I prove that the result can be characterised further. In the models I consider, for the special case of logarithmic utility, it is that it is optimal to tax capital income with a rate of 100% so long as there is any reason to tax at all. Then stop (as noted in the literature) so the government should tax as much as it can so long as it has any reason to tax. For a more plausible utility function, the same result holds so long as the government can't precommit to a tax policy which it will want to change later. If the utlity function is CES and remotely similar to empirical estiamtes and the government can precommit it should tax even more -- that is tax at the maximum rate possible so long as there is any reason to tax then tax more even when it has no remaining reason to tax (and woulnd't if it couldn't precommit).
Huh ? Whah ? What's going on ? I try to explain in English. Two words will do.
Public endowement.
That is negative public debt. The optimal policy involves tax revenues which are, at early times, far above spending and a huge public endowment. This is how it can be otimal to make the tax on capital income zero at later times even if some government spending is very desireable (or absolutely necessary) and there is no other way to tax. It also means that the best way to deal with distortions due to taxation of capital income is with more taxation of capital income.
A tax on capital income discourages saving. One would wish to have a higher savings rate. We know how to make a low savings rate. We have discovered that deficit spending does this wonderfully well. IN the model the way to have high savings is to do the opposite -- have a budget surplus, public saving, build an endowment. This works in the model with perfectly rational infinitely lived savers, because the revenue is given to the poor or spent on public consumption and never returns to the taxpayers.
Basically, the result is that, if one wishes to promote savings, in the model, it is definitely always better to cut the deficit than to reduce taxes on capital income. This works for the model which is taken seriously when only its implications for what will be to be done as t goes to infinity are considered.

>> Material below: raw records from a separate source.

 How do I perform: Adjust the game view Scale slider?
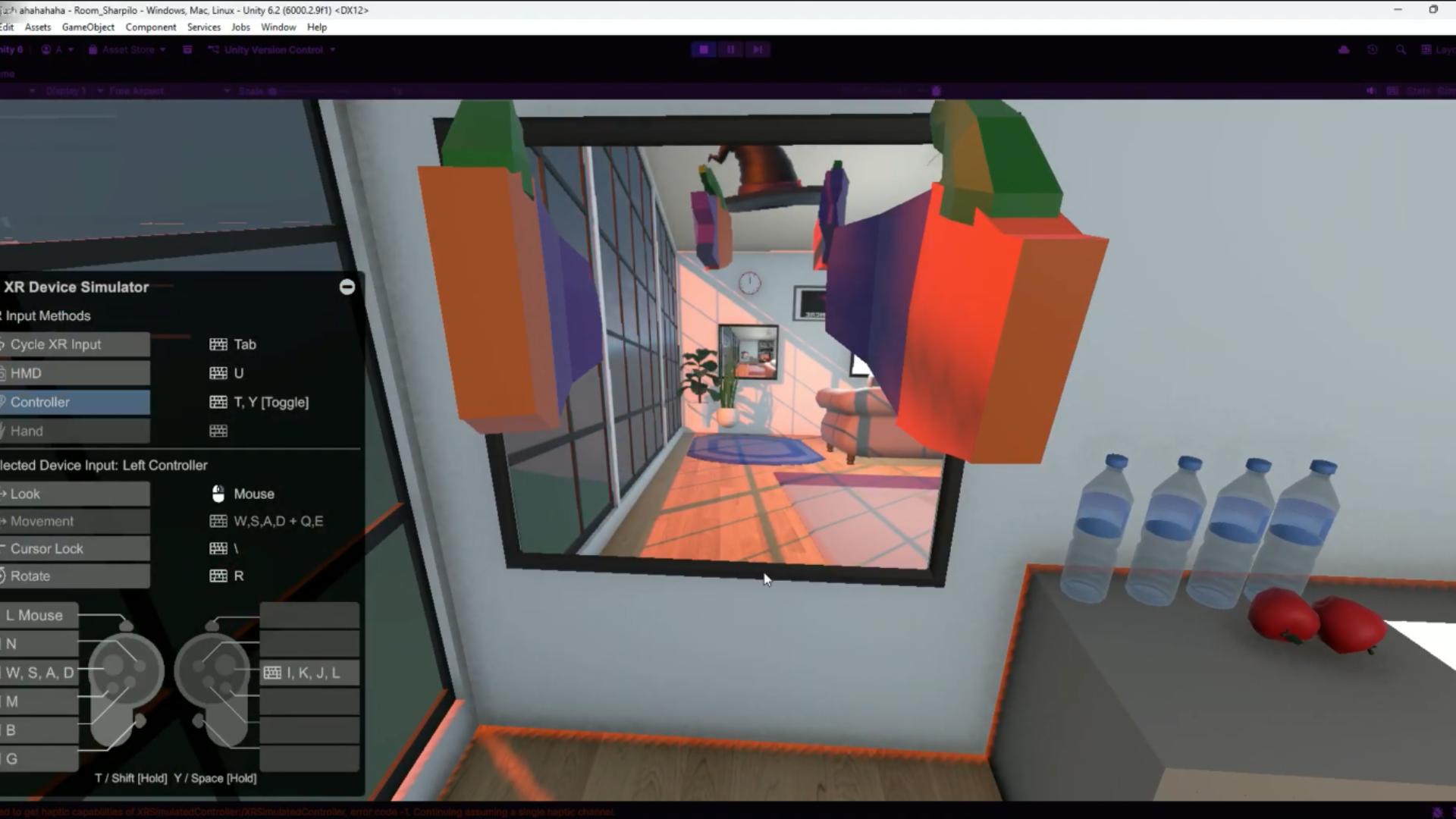pyautogui.click(x=273, y=91)
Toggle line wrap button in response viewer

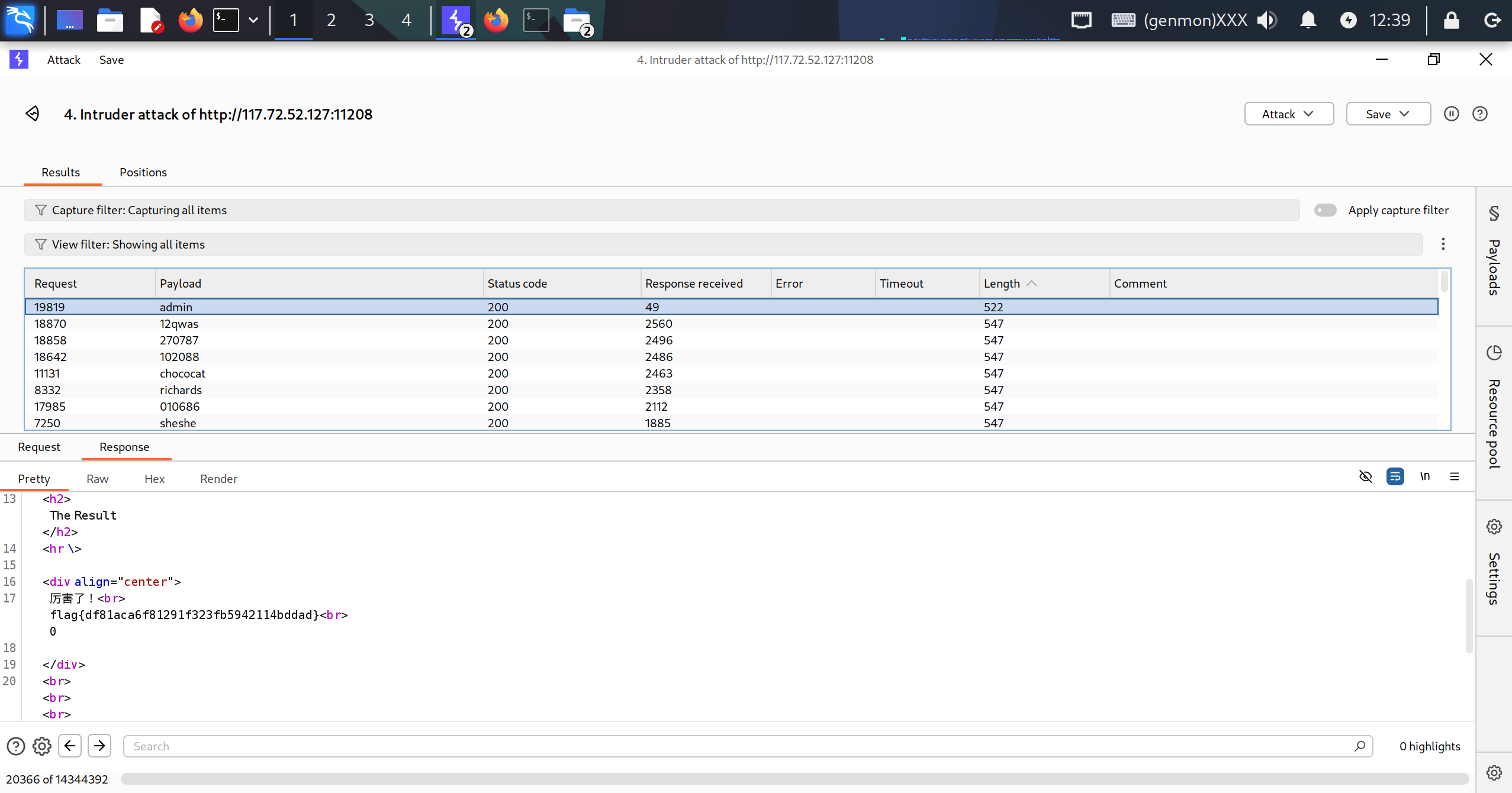(x=1395, y=476)
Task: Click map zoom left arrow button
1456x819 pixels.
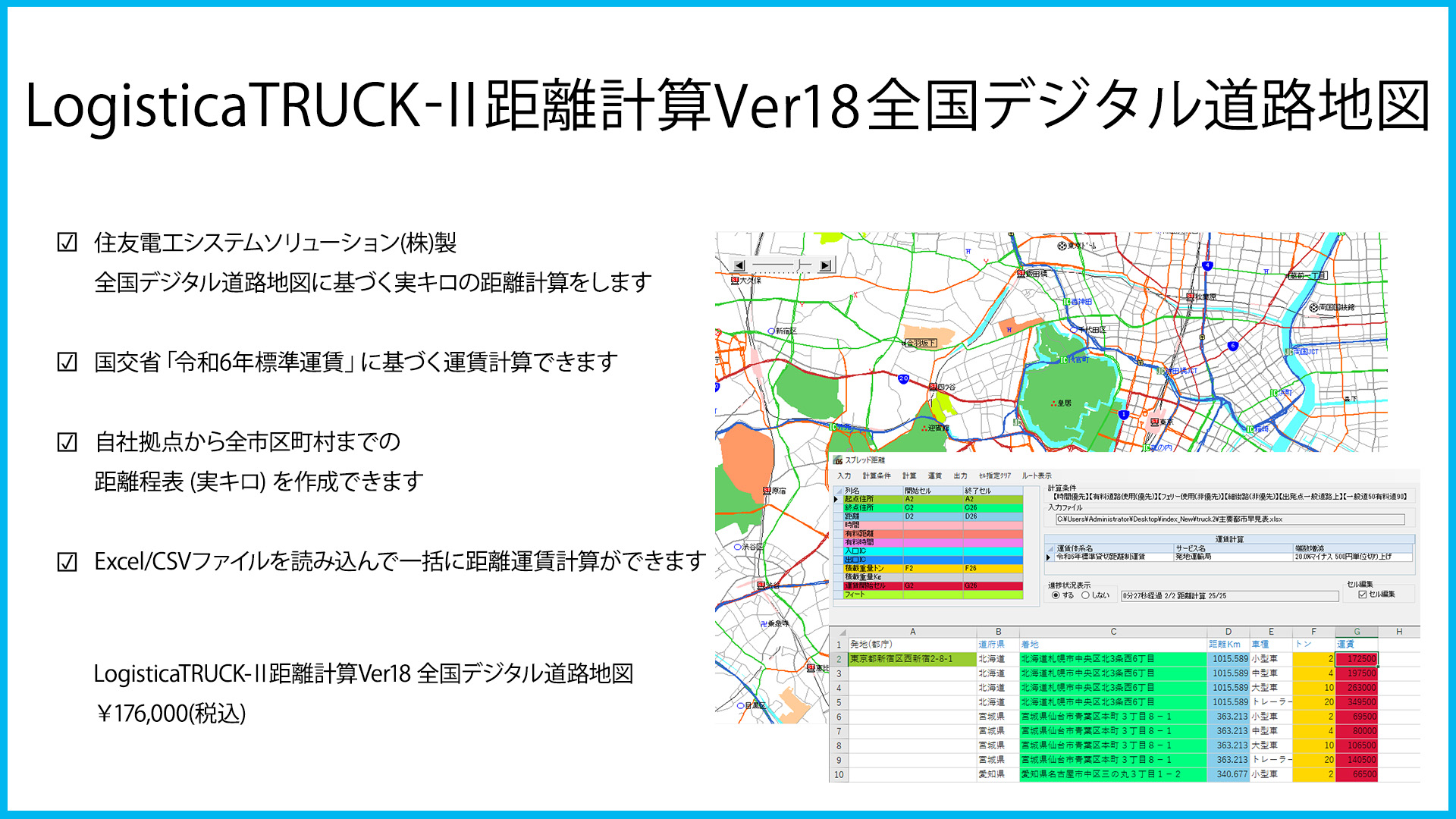Action: point(739,265)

Now the idea of a public endowment is very strange and no one talks about its effect on savings. However, the idea is implicit in the now standard result that the tax on capital income should go to zero. It is not made explicit, because the analysis focuses on an Eurler equation (temporal first order condition) and not on the level of public debt or the totally non-existant constraint that the public debt must be positive (which is not assumed and has no role in any of the analysis anywhere in the literature).
The fact that people translate "taxes on capital income should be zero once the government has built up a huge enough endowment that the interest on that endowment will pay for whatever it wants to do" as "taxes on capital income should be zero starting now with an endowment of negative trillions" is really no more absurd than "let's assume t has gone to infinity," since nothing could be more absurd.
1 comment:
The endowment idea is not new. Basically, governments are allowed to carry assets on their books that can not be monetized by any other party, for example, the strength of the nation's children's bones. You can't carry the value of your children's bones on your asset sheet, at least not with a direct cash value. Your children can't carry them on their books, though they can use their good bones to carry their books. So here we have an asset, one that has an acquisition cost, a depreciation, and so on, but no mechanism for accounting it. At least, there is no private mechanism.
When slavery was allowed, slaves were considered as assets, valued based on the expected market value of their labor. That's why they used Irish immigrants to build canals in Louisiana instead of slaves. No one wanted to place their book assets at such high levels of risk from disease. (My source is secondary - Lebergott). When the slaves were freed, African American well being went off the books. Obviously, we as accountants can do better than this.